Compared with other traditional methods, the direct addition of the propargyl C-H bond to the carbonyl group is an atomic economy method, which can avoid the consumption of stoichiometric metal or substrate, and avoid the generation of stoichiometric metal salt waste. At the same time, the reaction can proceed through a continuous deprotonation-propargylation-protonation catalytic reaction. However, this catalytic reaction has not been reported in the current literature. At present, only achiral selectivity can be achieved, and it cannot be compatible with molecules containing α-C(sp3)-H bonds in aldehyde substrates. Conceptually, this substrate cannot be achieved by normal basic catalysis, because the proton acidity of the propargyl site (pKa>30) is lower than the acidity of the aldehyde group α-H (pKa≈17). Hence, the reaction is easier to proceed through self-aldol condensation reaction.

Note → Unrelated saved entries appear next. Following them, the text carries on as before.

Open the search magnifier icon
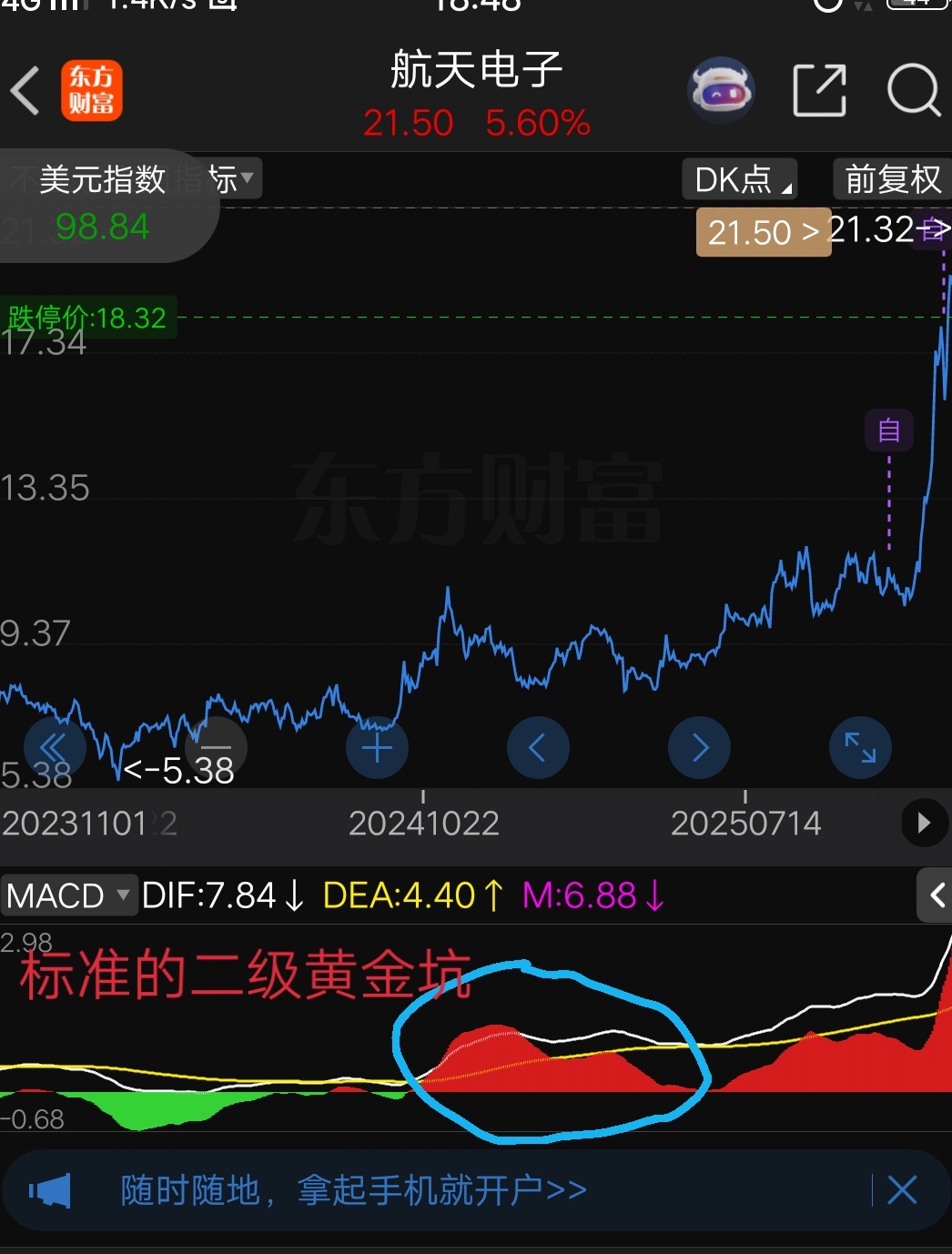Image resolution: width=952 pixels, height=1254 pixels. click(x=913, y=91)
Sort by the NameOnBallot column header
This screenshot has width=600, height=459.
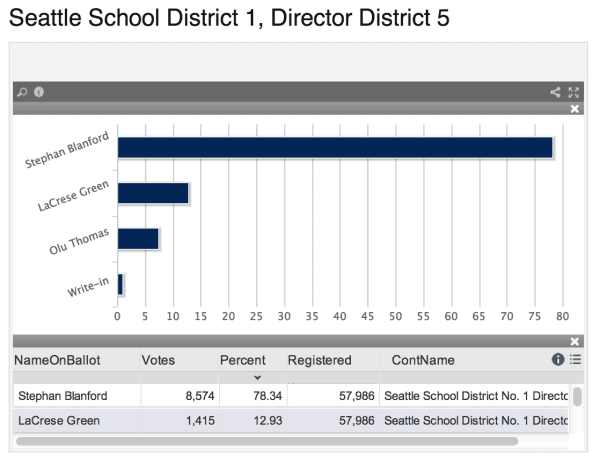pos(58,360)
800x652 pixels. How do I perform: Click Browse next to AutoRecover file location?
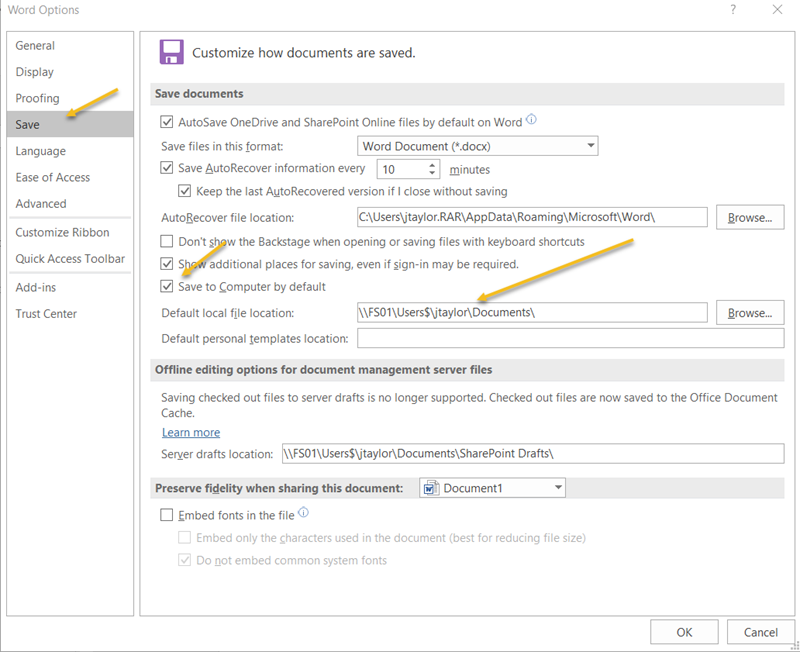(750, 217)
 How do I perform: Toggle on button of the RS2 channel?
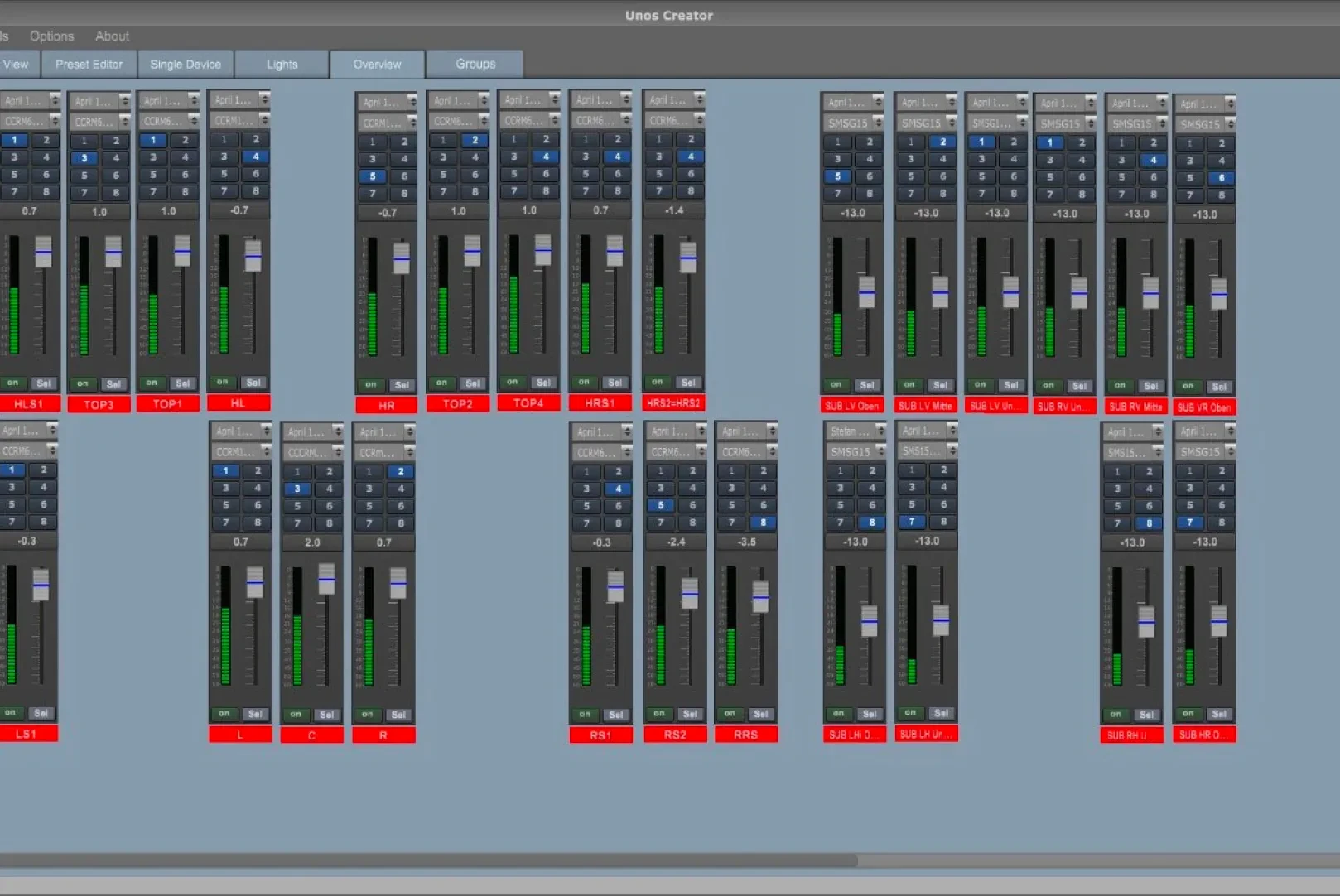[659, 713]
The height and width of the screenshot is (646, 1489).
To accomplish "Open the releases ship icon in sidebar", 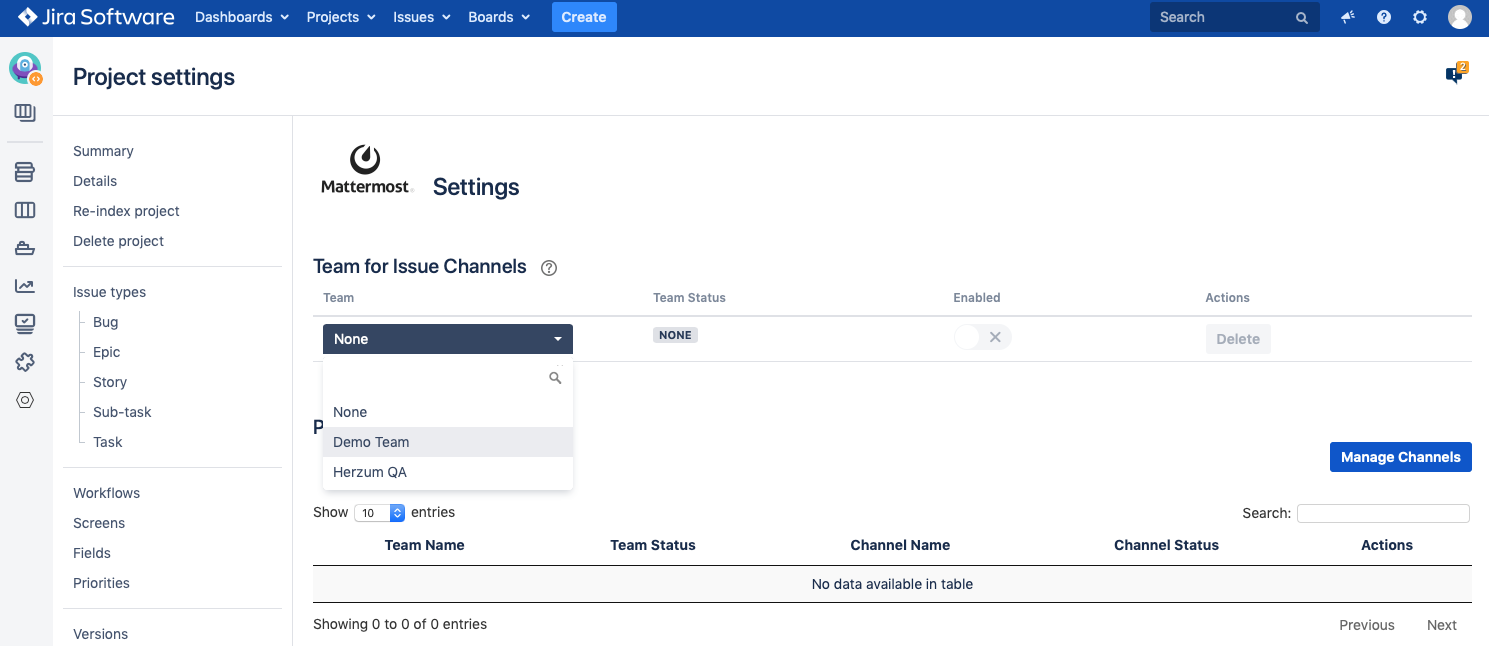I will click(25, 248).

In view of this, Zhang Liming of UCSB, Qian Pengcheng of Wenzhou University, etc. reported a method to synthesize chiral propargyl alcohol under mild conditions by intramolecular transformation. This reaction synthesizes a chiral bifunctional phosphorus ligand. Through the tertiary organic amine (pKa≈10) on the phosphine ligand, when the acid aldehyde α-H is also present in the substrate molecule, the propargyl C-H bond of the molecule is effectively activated

The reaction has a wide range of substrate and functional group compatibility, and can synthesize homopropargyl alcohol with cyclopentane/cyclohexane with excellent enantioselectivity and trans selectivity. Whether the substrate contains chiral sites or not, both showed good reactivity. As a green and efficient synthesis method, the development of this reaction has important academic significance and application value.

Nature·Catalysis is a top international journal in the field of catalysis, with the IF of 30.5 in 2020 and an immediate IF of 42.

It is also the first time when the academic staff of Wenzhou University published an article in this journal.